« Cette parole est rude qui peut l’entendre ? »
Nous arrivons à la fin de ce beau discours de Jean sur le pain de vie. Ce long discours il faudrait le relire en entier tant il est dense, profond et même déconcertant. L’heure de la décision a sonné. Comme les arrivants sur la terre promise, à la suite de Josué ont eu à choisir une bonne fois pour toutes quel Dieu ils voulaient servir, les auditeurs de Jésus sont au pied du mur. Accepterons-t-ils cette parole choquante ? Continueront-ils à suivre ce Maître dont les paroles paraissent insensées ?
Essayons de voir plus clair. Le torchon brûle entre Jésus et ses disciples. Tous ne semblent pas en mesure d’entendre et de suivre les paroles décapantes qu’il propose à ceux qui le suivent. Ne leur jetons pas trop vite la pierre car à certains moment nous sommes nous aussi dans la même cohorte. Qui peut dire que parfois il n’est pas passé par des doutes et même de l’incroyance ? La maturité dans la foi passe parfois par des zones de tâtonnements, de questionnements.
Plutôt que de choisir le silence, Jésus préfère mettre à jour le malentendu. Cette clarification était nécessaire puisque sa parole en a fait fuir beaucoup. Mais son souci n’est pas de convaincre à tout prix mais de clarifier ce qui se joue dans son compagnonnage. Sa posture libère et ouvre un espace : « Voulez-vous partir vous aussi ? » Sous-entendu : Si vous devez le faire, faites-le. La question est belle car elle prend au sérieux la difficulté, libère les disciples de tous liens affectifs mal placés et permet à chacun de se positionner de façon personnelle.

§ Liste des données:
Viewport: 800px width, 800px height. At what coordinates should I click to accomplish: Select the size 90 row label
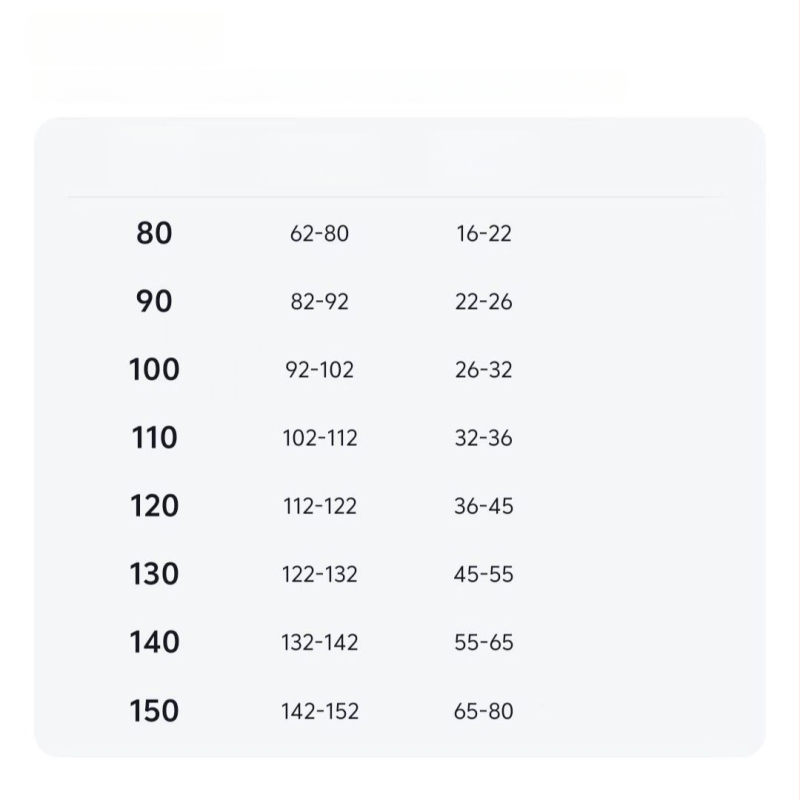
---
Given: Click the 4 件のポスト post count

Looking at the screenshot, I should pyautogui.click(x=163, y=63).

§ Travail à faire:
Poursuivez le commentaire sur le discours du pain de vie à partir de sa dernière phrase, en gardant le même ton.

§ Résultat obtenu:
A sa façon, Jésus rejoint l’alternative centrale de la Bible : « C’est la vie et la mort que j’ai placé devant toi…choisis la vie » (DT. XXX 19) Jésus actualise ce choix personnel, difficile et salvateur. Ne restent alors que les disciples assez fous pour choisir la vie malgré le chemin escarpé annoncé. Mais c’est seulement débarrassés de l’illusion de la facilité et de la gloire qu’ils pourront commencer ce chemin.
Mais pourquoi cette insistance à s’offrir en nourriture ? Jésus ne dit-il pas : « Je suis le pain vivant…Si quelqu’un mange de ce pain il vivra à jamais » (Jean VI 51) Sans doute parce que dans la logique du vivant, manger est le plus sûr moyen d’incorporer. Incorporer le Christ et sa Parole ce n’est pas seulement écouter, apprendre, interpréter. C’est goûter l’Evangile, le mâcher, le ruminer, l’absorber, l’assimiler. C’est le faire descendre de la tête aux entrailles, c’est passer de la compréhension intellectuelle au tressaillement de notre tréfonds.
Car je peux écouter l’Evangile et laisser sa Parole à la surface de mes pensées. Je pourrais même jusqu’à le comprendre sans pour autant encore l’incorporer. Quand François découvre l’Evangile, il est transporté de joie dans l’Esprit Saint et il s’écriera : « Voilà ce que je veux, ce que je cherche, ce que du plus profond de mon cœur je brûle d’accomplir » ( I Cel. 22)
L’Evangile, il nous faut l’apprendre non pas seulement par la raison ou par le cœur, mais aussi par le corps. Il faut qu’il nous devienne naturel. Afin qu’il nous soit pas seulement un habit, mais une peau ; pas seulement une peau mais l’organe vitale de nos vies. Afin que si nous venions à l’oublier, chaque cellule de notre être puisse témoigner qu’il est déjà et pleinement incorporer à ce que nous sommes.
« T’incorporer. Non pas seulement te comprendre mais t’assimiler à chaque cellule de mon être.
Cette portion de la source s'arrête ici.